As a comparison, the company reported consolidated operating revenue of $1.092 billion for the fourth quarter of 2010 and a consolidated operating loss of $28 million, which included a $3 million loss on asset disposals, $8 million of letter-of-credit fees and $6 million of restructuring professional fees; excluding these items, on a non-GAAP basis, 2010 fourth-quarter operating loss would have been $11 million.

The Overland Park, Kan.-based company reported a net loss of $86 million for the fourth quarter of 2011 compared to net income of $15 million for the fourth quarter of 2010, which included an $87 million income tax benefit primarily due to a favorable IRS settlement.

YRC Freight (formerly YRC National Transportation) operating revenues were up 11.0 percent to $805 million, adjusted operating ratio was 101.5, tons per day were up 6.7 percent, shipments per day were up 6.0 percent, revenue per hundredweight was up 4.8 percent, and revenue per shipment was up 5.5 percent.

Regional Transportation operating revenues were up 12.6 percent to $382 million, adjusted operating ratio was 97.7, tons per day were up 4.7 percent, shipments per day were up 2.5 percent, revenue per hundredweight was up 5.7 percent, and revenue per shipment was up 7.9 percent.

“I am pleased with the renewed focus on customer service, but obviously not satisfied with our consolidated operating results,” said James Welch, chief executive officer of YRC Worldwide. “However, I am encouraged that our performance trends over the fourth quarter are consistent with or exceeding the consolidated operating plan created by our now autonomous operating companies.”

Welch said the company’s plans to streamline and simplify the YRC Freight network during 2012 are designed to enable fewer touches of the freight, expedite delivery to customers, reduce costs by network optimization and “allow YRC Freight to return to its core competency of handling LTL shipments moving in the 2-day to 5-day transit lanes, which are generally between 500 and 3,500 miles.
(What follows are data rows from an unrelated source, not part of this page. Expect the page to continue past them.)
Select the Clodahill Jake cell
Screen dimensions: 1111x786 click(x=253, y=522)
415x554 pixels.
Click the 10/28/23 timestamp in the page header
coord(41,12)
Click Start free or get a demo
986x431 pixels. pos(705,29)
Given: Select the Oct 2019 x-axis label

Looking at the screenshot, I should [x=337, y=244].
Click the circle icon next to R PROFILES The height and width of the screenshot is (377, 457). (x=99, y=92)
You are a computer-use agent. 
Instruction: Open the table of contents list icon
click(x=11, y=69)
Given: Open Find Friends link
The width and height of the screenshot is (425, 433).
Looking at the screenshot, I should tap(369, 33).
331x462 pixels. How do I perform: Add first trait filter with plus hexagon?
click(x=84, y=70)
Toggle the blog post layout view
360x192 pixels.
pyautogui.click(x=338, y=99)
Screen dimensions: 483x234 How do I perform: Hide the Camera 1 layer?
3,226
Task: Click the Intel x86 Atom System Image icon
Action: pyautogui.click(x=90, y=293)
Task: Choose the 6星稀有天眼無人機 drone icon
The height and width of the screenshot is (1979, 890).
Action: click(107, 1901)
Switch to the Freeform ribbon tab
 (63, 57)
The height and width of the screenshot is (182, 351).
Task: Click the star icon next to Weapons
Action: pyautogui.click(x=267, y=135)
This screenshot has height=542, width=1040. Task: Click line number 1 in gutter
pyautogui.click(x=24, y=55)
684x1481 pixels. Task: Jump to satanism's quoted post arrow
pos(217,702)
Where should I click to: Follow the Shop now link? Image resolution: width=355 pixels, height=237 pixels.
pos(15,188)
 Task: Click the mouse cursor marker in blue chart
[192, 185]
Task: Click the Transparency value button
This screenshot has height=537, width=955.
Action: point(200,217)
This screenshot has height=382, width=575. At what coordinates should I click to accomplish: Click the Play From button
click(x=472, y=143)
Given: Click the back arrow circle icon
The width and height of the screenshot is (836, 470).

Our YRC Freight growth strategy will focus on delivering consistent high-quality long-haul service that is reliable and cost-effective with competitive transit times.”

On Dec. 15, 2011, the company sold a significant portion of the assets of its Glen Moore truckload operating subsidiary and redeployed the remaining revenue equipment units to YRC Freight and the Regional operating companies. “The proceeds from the sale of our Glen Moore assets improved our liquidity position and, more importantly, enable us to better focus our efforts on improving our core North American LTL businesses,” said Jamie Pierson, executive vice president and chief financial officer. “We continue to evaluate additional sales of nonstrategic assets.”

Pierson said YRC Worldwide has hired Chicago-based NRC Realty & Capital Advisors to coordinate the auction of 62 of the company’s surplus properties resulting from its network integration activities. “These surplus properties currently have substantial holding cost, maintenance and real estate taxes,” he said. “We have chosen the auction process to monetize these properties and turn a liability into an asset. Some of these sites have been on the market for over three years, and we are marking them down to sell.”